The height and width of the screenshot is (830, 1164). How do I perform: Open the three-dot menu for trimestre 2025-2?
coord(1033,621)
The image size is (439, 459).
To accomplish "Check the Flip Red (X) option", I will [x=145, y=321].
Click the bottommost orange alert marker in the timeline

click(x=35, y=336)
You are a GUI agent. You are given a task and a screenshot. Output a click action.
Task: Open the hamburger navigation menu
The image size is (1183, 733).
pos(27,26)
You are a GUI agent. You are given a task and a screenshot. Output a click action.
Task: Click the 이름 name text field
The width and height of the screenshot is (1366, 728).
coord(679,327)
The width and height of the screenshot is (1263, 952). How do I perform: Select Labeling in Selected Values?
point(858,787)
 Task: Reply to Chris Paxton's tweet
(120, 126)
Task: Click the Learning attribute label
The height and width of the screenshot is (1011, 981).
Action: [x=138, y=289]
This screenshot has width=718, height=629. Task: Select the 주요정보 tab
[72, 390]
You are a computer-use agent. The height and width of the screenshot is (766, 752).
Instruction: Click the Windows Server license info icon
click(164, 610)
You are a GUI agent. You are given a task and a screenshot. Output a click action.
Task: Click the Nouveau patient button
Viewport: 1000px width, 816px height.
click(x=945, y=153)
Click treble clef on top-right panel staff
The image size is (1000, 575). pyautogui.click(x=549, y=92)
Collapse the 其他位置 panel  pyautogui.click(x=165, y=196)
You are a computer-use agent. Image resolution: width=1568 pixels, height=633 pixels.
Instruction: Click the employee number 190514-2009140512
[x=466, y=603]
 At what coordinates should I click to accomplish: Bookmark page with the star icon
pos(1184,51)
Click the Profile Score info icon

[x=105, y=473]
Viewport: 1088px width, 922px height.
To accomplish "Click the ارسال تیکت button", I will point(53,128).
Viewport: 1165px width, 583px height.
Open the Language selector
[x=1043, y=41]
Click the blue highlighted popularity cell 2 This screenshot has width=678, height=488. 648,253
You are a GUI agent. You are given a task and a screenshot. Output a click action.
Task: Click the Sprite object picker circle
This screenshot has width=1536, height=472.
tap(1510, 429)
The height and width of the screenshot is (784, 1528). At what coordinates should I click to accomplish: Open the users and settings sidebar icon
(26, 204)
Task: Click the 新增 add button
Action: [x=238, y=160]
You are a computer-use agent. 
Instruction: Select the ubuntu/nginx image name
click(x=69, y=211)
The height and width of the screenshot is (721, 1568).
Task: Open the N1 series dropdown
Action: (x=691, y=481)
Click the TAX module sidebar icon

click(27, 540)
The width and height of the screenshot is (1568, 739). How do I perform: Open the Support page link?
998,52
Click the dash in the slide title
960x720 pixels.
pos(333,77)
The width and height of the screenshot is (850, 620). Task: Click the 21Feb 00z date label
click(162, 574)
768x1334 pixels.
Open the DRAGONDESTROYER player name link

→ Description of the task:
Retype the entries above exactly as they appear.

→ Response:
The height and width of the screenshot is (830, 1164). How do I perform: Open the three-dot menu for trimestre 2025-2?
coord(1033,621)
The image size is (439, 459).
To accomplish "Check the Flip Red (X) option", I will [x=145, y=321].
Click the bottommost orange alert marker in the timeline

click(x=35, y=336)
You are a GUI agent. You are given a task and a screenshot. Output a click action.
Task: Open the hamburger navigation menu
The image size is (1183, 733).
pos(27,26)
You are a GUI agent. You are given a task and a screenshot. Output a click action.
Task: Click the 이름 name text field
The width and height of the screenshot is (1366, 728).
coord(679,327)
The width and height of the screenshot is (1263, 952). How do I perform: Select Labeling in Selected Values?
point(858,787)
 Task: Reply to Chris Paxton's tweet
(120, 126)
Task: Click the Learning attribute label
The height and width of the screenshot is (1011, 981).
Action: [x=138, y=289]
This screenshot has width=718, height=629. Task: Select the 주요정보 tab
[72, 390]
You are a computer-use agent. The height and width of the screenshot is (766, 752).
Instruction: Click the Windows Server license info icon
click(164, 610)
You are a GUI agent. You are given a task and a screenshot. Output a click action.
Task: Click the Nouveau patient button
Viewport: 1000px width, 816px height.
click(x=945, y=153)
Click treble clef on top-right panel staff
The image size is (1000, 575). pyautogui.click(x=549, y=92)
Collapse the 其他位置 panel  pyautogui.click(x=165, y=196)
You are a computer-use agent. Image resolution: width=1568 pixels, height=633 pixels.
Instruction: Click the employee number 190514-2009140512
[x=466, y=603]
 At what coordinates should I click to accomplish: Bookmark page with the star icon
pos(1184,51)
Click the Profile Score info icon

[x=105, y=473]
Viewport: 1088px width, 922px height.
To accomplish "Click the ارسال تیکت button", I will point(53,128).
Viewport: 1165px width, 583px height.
Open the Language selector
[x=1043, y=41]
Click the blue highlighted popularity cell 2 This screenshot has width=678, height=488. 648,253
You are a GUI agent. You are given a task and a screenshot. Output a click action.
Task: Click the Sprite object picker circle
This screenshot has width=1536, height=472.
tap(1510, 429)
The height and width of the screenshot is (784, 1528). At what coordinates should I click to accomplish: Open the users and settings sidebar icon
(26, 204)
Task: Click the 新增 add button
Action: [x=238, y=160]
You are a computer-use agent. 
Instruction: Select the ubuntu/nginx image name
click(x=69, y=211)
The height and width of the screenshot is (721, 1568).
Task: Open the N1 series dropdown
Action: (x=691, y=481)
Click the TAX module sidebar icon

click(27, 540)
The width and height of the screenshot is (1568, 739). How do I perform: Open the Support page link?
998,52
Click the dash in the slide title
960x720 pixels.
pos(333,77)
The width and height of the screenshot is (850, 620). Task: Click the 21Feb 00z date label
click(162, 574)
768x1334 pixels.
Open the DRAGONDESTROYER player name link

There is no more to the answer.